The biochemical and genetic characteristics of murine ovarian aryl hydrocarbon (Benzo[ a]pyrene) hydroxylase activity and its relationship to primordial oocyte destruction by polycyclic aromatic hydrocarbons

Abstract

Primordial oocyte destruction by polycyclic aromatic hydrocarbons requires metabolic activation of the polycyclic hydrocarbon to an ovotoxic metabolite. The first and perhaps subsequent step(s) in the metabolism of polycyclic aromatic hydrocarbons to the proximate ovotoxin occurs via a microsomal cytochrome P-450-dependent monooxygenase. The role of aryl hydrocarbon (benzo[ a]pyrene) hydroxylase (AHH, EC 1.14.14.2) in activation of polycyclic hydrocarbons to ovotoxic products was studied in 11 inbred and two F 1 heterozygote murine strains. The polycyclic aromatic hydrocarbon responsive C57BL/6N and C57BL/6J mice had two- to threefold increases in ovarian AHH activity after polycyclic hydrocarbon treatment. The polycyclic aromatic hydrocarbon nonresponsive DBA/2N and DBA/2J mice had no change in ovarian AHH activity after similar polycyclic hydrocarbon treatment. The polycyclic aromatic hydrocarbon responsive C57BL/6N and C57BL/6J mice had more rapid primordial oocyte destruction after polycyclic hydrocarbon treatment than the nonresponsive DBA/2N and DBA/2J mice. The (DBA/2N)(C57BL/6N)F 1 and (DBA/2J)(C57BL/6J)F 1 mice were responsive to polycyclic hydrocarbons with two- to threefold increases in ovarian AHH activity after treatment, however, the rate of oocyte destruction was similar to that observed in the nonresponsive DBA/2N and DBA/2J mice.
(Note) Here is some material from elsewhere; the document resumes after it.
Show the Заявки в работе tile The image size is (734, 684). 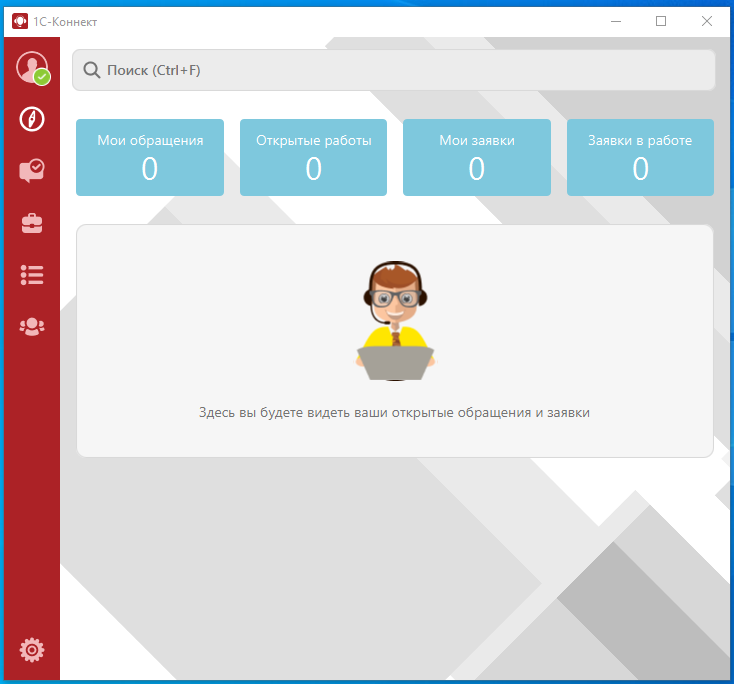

Survey of seven additional inbred strains of mice failed to demonstrate a strong correlation between either absolute ovarian AHH activity or fold induction of ovarian AHH activity and oocyte destruction. Similarly, treatment with 2,3,7,8-tetrachlorodibenzo- p-dioxin, a potent inducer of ovarian AHH activity in both polycyclic hydrocarbon responsive and nonresponsive strains, did not alter the rate of oocyte destruction after treatment with benzo[ a]pyrene or 3-methylcholanthrene. Although metabolic activation of polycyclic aromatic hydrocarbons to an ovotoxin is necessary for primordial oocyte destruction, strain differences in sensitivity to oocyte destruction reflect the biological sum of activation, detoxification, and repair. Therefore, differences in ovarian AHH activity or inducibility may not reflect differences in oocyte destruction after polycyclic hydrocarbon treatment.